China’s giant payment apps, WeChat and Alipay, send transfers between their digital wallets, going through an official clearing house. Cryptocurrencies, which some tout as a possible future for digital money, touch the regulated financial system only when they are bought and sold. By contrast India’s pioneers, which started with digital wallets, are fast becoming interoperable with UPI, which sends money directly between bank accounts. The result is both well integrated with the banking system and flexible enough to allow innovation in serving customers.
Regulators are happy with the system, says Saurabh Tripathi of BCG, a consultancy, since it protects deposits, increases financial inclusion and cuts tax evasion from unreported cash deals. It also suits banks, since they get fine-grained information on transactions that can be used for credit analysis and product customisation.

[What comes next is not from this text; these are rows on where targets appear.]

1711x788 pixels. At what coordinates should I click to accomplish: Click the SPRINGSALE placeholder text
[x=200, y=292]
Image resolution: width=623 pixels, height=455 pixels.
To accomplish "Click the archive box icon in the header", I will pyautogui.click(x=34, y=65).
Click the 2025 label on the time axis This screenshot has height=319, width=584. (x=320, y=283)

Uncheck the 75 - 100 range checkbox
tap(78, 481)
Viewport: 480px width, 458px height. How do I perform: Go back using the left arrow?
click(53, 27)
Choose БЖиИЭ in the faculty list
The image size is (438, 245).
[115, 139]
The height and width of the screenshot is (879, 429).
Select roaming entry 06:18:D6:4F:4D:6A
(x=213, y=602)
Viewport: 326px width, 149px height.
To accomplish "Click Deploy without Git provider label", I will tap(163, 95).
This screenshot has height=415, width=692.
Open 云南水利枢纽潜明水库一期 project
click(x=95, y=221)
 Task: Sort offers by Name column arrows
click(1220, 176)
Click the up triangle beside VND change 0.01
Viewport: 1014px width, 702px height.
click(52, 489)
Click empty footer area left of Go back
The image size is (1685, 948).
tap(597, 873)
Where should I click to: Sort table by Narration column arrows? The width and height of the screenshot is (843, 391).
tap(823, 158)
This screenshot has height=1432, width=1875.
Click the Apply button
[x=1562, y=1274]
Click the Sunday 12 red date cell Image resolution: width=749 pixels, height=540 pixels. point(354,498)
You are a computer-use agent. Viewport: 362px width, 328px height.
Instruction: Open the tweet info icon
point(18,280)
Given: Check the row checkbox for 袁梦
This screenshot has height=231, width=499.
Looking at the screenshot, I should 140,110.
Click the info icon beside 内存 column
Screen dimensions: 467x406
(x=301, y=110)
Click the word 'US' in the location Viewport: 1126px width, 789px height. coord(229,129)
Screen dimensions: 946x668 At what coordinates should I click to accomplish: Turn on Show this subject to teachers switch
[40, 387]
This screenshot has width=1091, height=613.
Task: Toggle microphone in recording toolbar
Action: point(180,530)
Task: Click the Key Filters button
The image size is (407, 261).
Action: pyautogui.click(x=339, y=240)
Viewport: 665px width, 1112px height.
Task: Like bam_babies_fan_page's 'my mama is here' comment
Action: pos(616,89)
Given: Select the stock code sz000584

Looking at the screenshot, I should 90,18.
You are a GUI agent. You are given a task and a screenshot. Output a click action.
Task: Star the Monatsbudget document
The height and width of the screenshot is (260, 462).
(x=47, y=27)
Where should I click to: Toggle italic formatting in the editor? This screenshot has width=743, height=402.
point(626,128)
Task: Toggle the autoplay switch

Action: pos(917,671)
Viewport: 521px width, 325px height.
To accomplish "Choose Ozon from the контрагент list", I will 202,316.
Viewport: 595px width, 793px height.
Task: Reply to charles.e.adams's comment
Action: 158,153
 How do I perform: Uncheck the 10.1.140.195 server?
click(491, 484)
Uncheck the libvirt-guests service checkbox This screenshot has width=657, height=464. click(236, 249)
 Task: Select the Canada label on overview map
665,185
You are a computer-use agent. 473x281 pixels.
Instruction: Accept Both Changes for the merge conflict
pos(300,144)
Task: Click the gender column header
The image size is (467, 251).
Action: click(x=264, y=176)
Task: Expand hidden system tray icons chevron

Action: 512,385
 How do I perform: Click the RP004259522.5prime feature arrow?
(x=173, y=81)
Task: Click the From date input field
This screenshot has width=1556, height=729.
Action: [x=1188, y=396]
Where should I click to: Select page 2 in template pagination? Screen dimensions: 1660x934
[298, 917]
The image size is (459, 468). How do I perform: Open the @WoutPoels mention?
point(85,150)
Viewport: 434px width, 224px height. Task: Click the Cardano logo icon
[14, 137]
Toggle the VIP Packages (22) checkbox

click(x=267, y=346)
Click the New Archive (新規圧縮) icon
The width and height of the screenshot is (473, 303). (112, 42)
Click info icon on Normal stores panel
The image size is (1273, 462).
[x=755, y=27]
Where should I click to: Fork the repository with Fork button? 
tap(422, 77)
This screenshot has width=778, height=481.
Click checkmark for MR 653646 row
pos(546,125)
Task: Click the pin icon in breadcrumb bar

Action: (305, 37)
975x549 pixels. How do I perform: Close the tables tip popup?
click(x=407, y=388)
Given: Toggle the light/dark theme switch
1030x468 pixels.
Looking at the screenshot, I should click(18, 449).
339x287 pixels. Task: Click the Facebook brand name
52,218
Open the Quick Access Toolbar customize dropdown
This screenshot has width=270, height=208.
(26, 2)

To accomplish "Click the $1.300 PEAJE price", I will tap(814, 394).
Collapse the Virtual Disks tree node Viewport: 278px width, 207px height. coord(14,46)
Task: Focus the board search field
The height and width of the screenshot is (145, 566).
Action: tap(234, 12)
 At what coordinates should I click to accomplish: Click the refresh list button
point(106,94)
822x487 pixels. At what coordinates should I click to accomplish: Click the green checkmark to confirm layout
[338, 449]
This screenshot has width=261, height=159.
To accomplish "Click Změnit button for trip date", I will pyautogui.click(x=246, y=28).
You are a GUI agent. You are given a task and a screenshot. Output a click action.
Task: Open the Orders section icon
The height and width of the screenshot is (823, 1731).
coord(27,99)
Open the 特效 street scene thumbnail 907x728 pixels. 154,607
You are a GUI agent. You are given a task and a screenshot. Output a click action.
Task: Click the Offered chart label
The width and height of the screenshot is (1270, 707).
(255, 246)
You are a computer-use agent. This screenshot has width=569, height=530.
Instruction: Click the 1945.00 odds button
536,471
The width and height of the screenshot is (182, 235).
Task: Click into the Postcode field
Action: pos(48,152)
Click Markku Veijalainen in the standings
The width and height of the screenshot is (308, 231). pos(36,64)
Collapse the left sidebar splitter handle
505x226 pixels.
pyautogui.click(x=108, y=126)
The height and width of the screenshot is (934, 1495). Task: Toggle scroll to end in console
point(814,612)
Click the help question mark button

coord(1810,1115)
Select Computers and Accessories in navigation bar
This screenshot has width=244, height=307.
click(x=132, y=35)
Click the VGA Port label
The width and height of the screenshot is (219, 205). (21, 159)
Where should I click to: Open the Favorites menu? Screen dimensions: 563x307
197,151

The global tech giants like the look of it, too. Google Pay is already available in India and Amazon Pay plans to launch soon. WhatsApp, which has 300m Indian users, has run a trial of a payments service with 1m of them, though the government’s requests regarding privacy and data-localisation are delaying it going nationwide. The success of other dominant chat apps that have moved into payments, such as WeChat Pay in China and Kakao Pay in South Korea, suggests that whenever its launch happens, it will go with a bang.